─── Information ───
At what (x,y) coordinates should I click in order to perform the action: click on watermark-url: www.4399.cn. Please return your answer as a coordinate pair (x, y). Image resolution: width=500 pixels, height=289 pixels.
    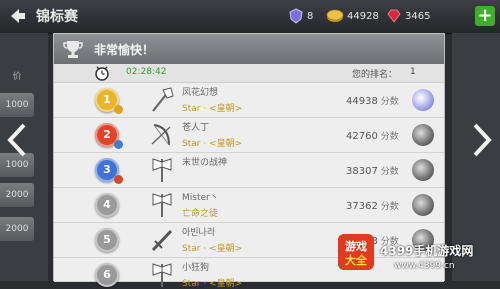
    Looking at the image, I should click on (424, 266).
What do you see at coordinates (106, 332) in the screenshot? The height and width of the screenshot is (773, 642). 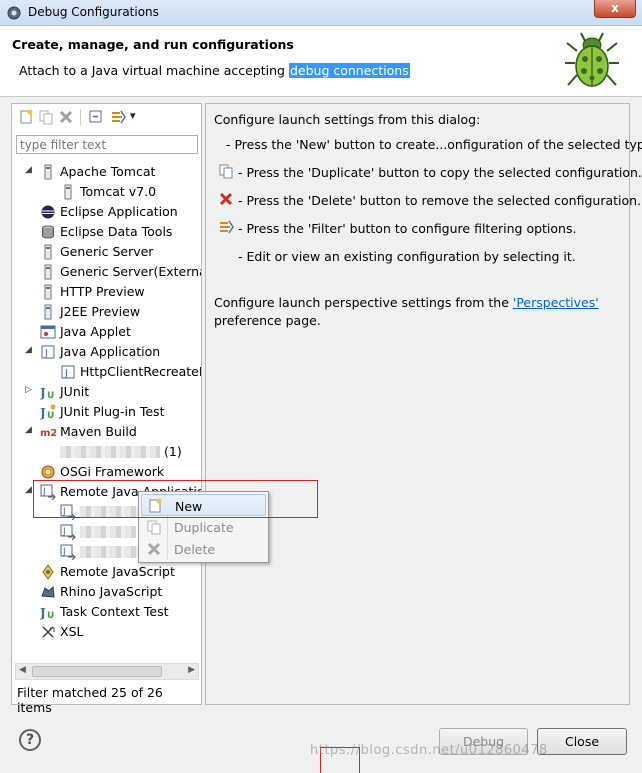 I see `tree-item-java-applet: Java Applet` at bounding box center [106, 332].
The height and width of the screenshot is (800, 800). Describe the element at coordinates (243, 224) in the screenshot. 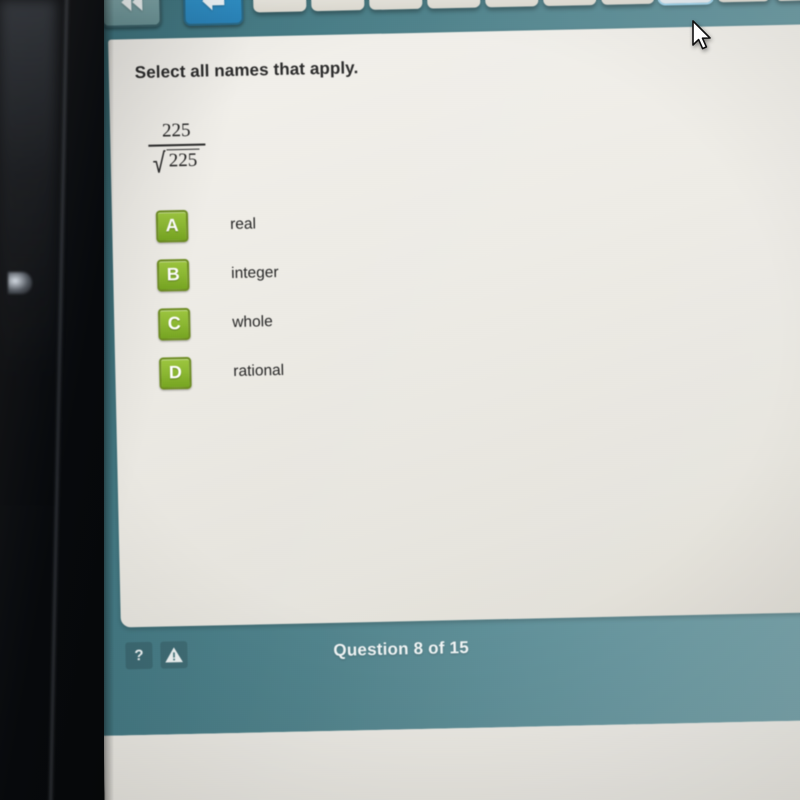

I see `choice-label-a: real` at that location.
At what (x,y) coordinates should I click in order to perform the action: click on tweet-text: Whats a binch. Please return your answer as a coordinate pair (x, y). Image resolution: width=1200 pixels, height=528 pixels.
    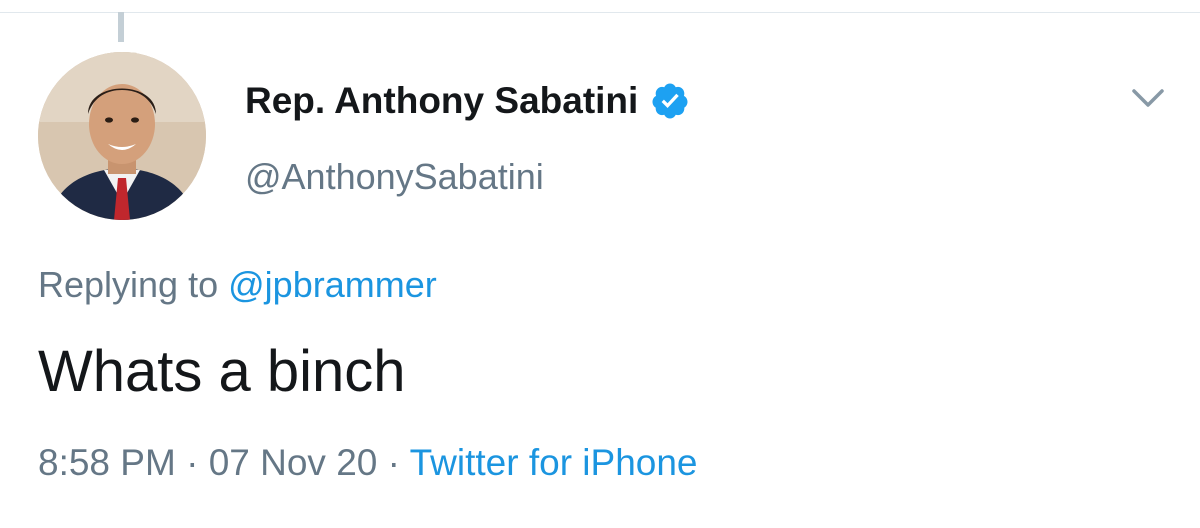
    Looking at the image, I should click on (222, 372).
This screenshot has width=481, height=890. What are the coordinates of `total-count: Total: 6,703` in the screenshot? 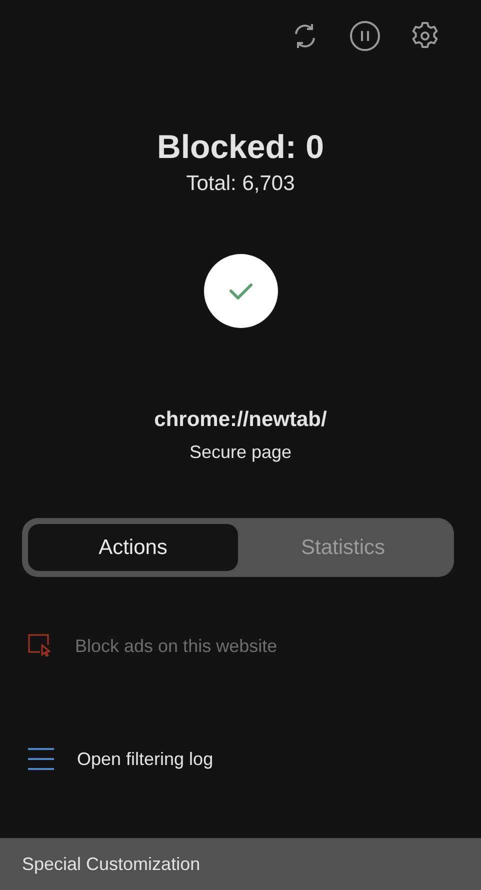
───
• **Exercise**:
Copy the rows from the start through the line containing "Looking at the image, I should click on (424, 266).", including that line, and leave out the pictures.

• **Output of the task**:
At what (x,y) coordinates should I click in order to perform the action: click on watermark-url: www.4399.cn. Please return your answer as a coordinate pair (x, y). Image resolution: width=500 pixels, height=289 pixels.
    Looking at the image, I should click on (424, 266).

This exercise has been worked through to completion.